The Birmingham-based firm has not built any vehicles since before Christmas and has been attempting to put together a management buyout for several weeks.
Around 850 workers are employed at the plant and thousands more work for firms which supply LDV.
The company has been pressing the Government for a bridging loan, ranging from £4 million to £40 million, to restart production and press ahead with plans for a new "green" vehicle.
But it was learned today that a management buyout was no longer an option, and the firm has been approached by two overseas companies interested in investing in the business.
It is understood that LDV, which is owned by Russian firm Gaz, met with officials from Lord Mandelson's Business Department (Berr) in London today to discuss the future of the company.

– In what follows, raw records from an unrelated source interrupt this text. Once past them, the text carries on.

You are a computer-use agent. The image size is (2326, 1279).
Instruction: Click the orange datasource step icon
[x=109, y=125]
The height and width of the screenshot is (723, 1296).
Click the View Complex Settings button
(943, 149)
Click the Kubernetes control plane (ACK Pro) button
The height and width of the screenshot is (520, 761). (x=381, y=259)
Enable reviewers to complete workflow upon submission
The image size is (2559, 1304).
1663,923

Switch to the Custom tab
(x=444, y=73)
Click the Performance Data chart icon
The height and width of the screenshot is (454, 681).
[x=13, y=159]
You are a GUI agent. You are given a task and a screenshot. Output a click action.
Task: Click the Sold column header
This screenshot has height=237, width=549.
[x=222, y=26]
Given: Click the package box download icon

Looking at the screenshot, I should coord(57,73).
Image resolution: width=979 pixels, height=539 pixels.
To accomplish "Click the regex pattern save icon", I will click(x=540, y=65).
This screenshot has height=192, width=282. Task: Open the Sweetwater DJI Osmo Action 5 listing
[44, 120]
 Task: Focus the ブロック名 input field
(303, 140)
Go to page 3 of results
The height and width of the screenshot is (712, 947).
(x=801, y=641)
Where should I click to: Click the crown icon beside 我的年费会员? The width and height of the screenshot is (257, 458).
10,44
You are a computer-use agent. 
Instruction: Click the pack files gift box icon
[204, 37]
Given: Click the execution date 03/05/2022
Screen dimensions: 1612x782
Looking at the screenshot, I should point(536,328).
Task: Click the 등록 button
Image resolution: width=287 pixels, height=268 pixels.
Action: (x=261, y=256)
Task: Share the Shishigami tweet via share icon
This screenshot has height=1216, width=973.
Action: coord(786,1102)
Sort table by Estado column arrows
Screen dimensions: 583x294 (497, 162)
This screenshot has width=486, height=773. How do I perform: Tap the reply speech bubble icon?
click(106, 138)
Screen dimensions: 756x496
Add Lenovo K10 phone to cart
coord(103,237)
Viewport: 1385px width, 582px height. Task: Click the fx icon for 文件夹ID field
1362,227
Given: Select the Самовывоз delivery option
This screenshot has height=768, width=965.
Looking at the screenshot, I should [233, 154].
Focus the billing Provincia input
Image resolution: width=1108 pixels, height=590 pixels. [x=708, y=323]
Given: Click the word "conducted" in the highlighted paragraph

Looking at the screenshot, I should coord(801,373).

A Berr spokesman said: "We understand that the management buyout is no longer an option. It has not been approved by parent company, Gaz. LDV has also now told us it has been approached by two potential investors. They are overseas companies.
"We are contacting these two potential investors today to find out more information about their level of interest in LDV. We are still seeking clarification on points raised in our recent letter to LDV.
"The Government has already invested £25 million in this plant, has rescheduled tax payments and has got agreement for their rent to be reduced."
It is understood that Berr officials will attempt to make sure that any investors will not shift production work overseas and establish how much would be invested in the Birmingham factory.